If you're concerned about buying stocks now, you aren't alone. But you may also be making a big mistake as a recession is as good a time to invest as any -- or perhaps an even better one.
Don't take my word for it either. Heed the advice of the Oracle of Omaha, as Warren Buffett, one of the world's best investors, has a lot to say about investing in troubled times. Here are some pearls of wisdom to take to heart.
1."Widespread fear is your friend as an investor because it serves up bargain purchases"
More than half of all Americans fear the market hasn't hit bottom yet. If you're one of them, you shouldn't let fear prevent you from putting your money in.
As Buffett explained, when most people are fearful, it's a good opportunity to purchase shares of stock at low prices. And who doesn't want to buy low and sell high?
2. "The best chance to deploy capital is when things are going down"
While the market has largely recovered from the coronavirus-driven crash in March, another correction is inevitable as many investors are still overvaluing stocks because they aren't taking into account the full economic impact COVID-19 could have throughout the summer and fall.
If the market ends up crashing again, you may be tempted to sit on the sidelines and wait until the bad times have passed. Instead, heed Buffett's advice about the opportunity to invest on the downswing and take the chance to get your money in to score even deeper discounts.
3. "Those who invest only when commentators are upbeat end up paying a heavy price for meaningless reassurance"
A quick glance at the news shows that commentators aren't very hopeful about the future. And with the country in a recession, coronavirus cases rising, and justifiable fear of a second wave, you won't get much reassurance right now.
But according to Buffett, that's a good thing because you won't be paying a high price for words that mean nothing in the end since, after all, no one can predict what's coming.
4. "Risk comes from not knowing what you're doing"
Americans may be wary of stocks because they're worried about the risk of loss -- and March's market crash didn't help allay their fears. But, as Buffett points out, putting your money into the market really only carries big risks if you don't know how to do it right.

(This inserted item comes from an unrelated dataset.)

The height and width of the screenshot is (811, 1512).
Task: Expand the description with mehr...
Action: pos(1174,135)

Of course, any investment could lose money. But if you know how to pick solid companies to invest in (or you invest in index funds that track the market's performance) and you build a diversified portfolio, the most likely outcome based on decades of historical data is that you'll earn a reasonable return overall, over time.

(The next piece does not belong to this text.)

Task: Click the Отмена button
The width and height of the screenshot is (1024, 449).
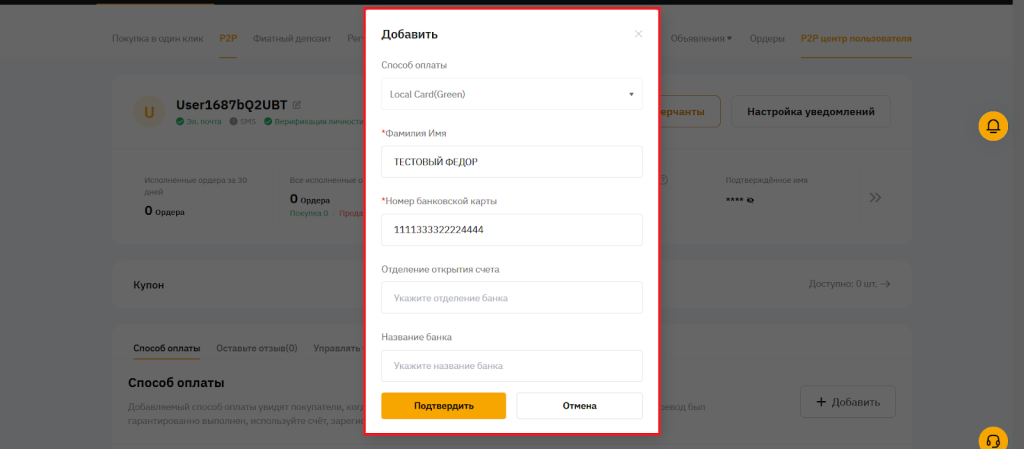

This doesn't mean no investments will perform poorly, and it doesn't even mean that you won't have bad years. But it does mean that when you take the time to learn how to invest, you invest for the long term, and as you make informed decisions in building a diversified portfolio, you reduce your risk -- even if you're investing in a recession.
Of course, on the flip side, if you think you can invest your money during the downturn and make a quick buck without taking the time to learn the fundamentals of sound investing, you could be setting yourself up for disaster.

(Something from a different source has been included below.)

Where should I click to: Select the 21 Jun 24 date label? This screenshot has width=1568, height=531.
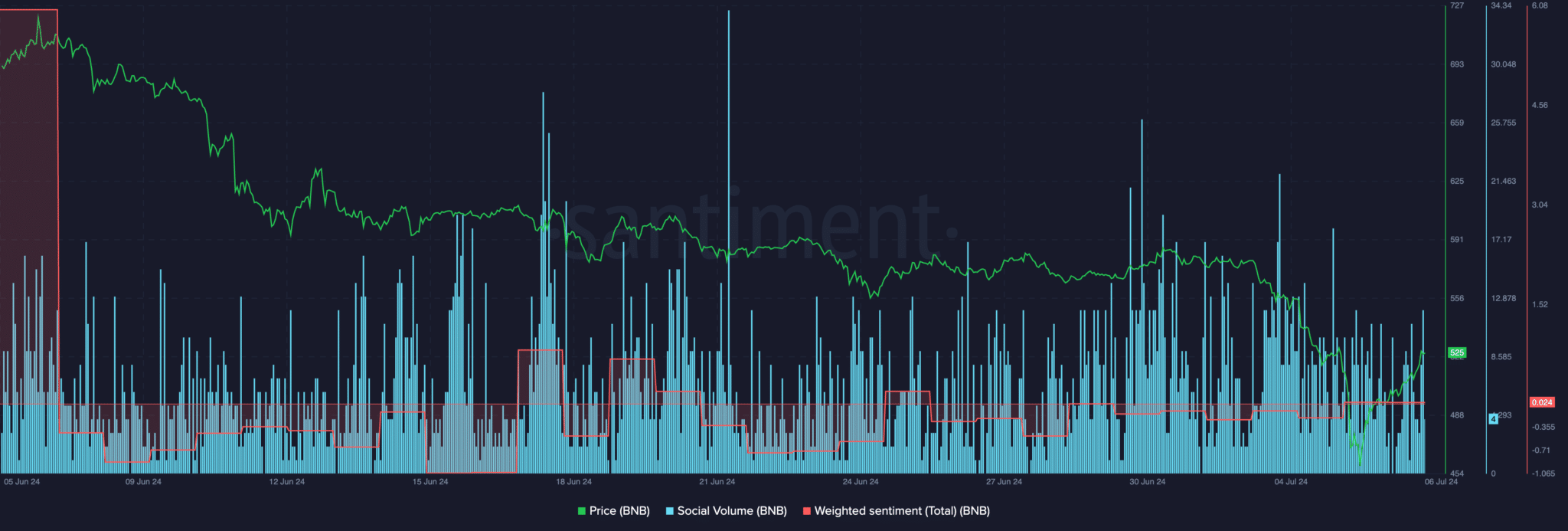point(717,482)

5. "Predicting rain doesn't count; building arks does"
There's plenty of reason for doom and gloom during the 2020 recession, but anticipating bad times does little to help you survive them.
Instead, follow Buffett's wise words and take the time to build your ark. You can do this by developing a solid investment strategy, researching and picking stocks you'll be happy holding for a while, and making sure you've taken the steps needed to recession-proof your finances.
Don't let the opportunity to invest during a recession pass you by
Recessions almost always present buying opportunities, but this one is unique because it wasn't driven by natural economic cycles but rather by a black swan event. If effective treatments are developed for coronavirus or a vaccine comes along sooner than expected, economic recovery may be swift.
Don't miss out on the chance to invest when things look bleak -- as long as you do it wisely. Otherwise, you could very well come to regret it.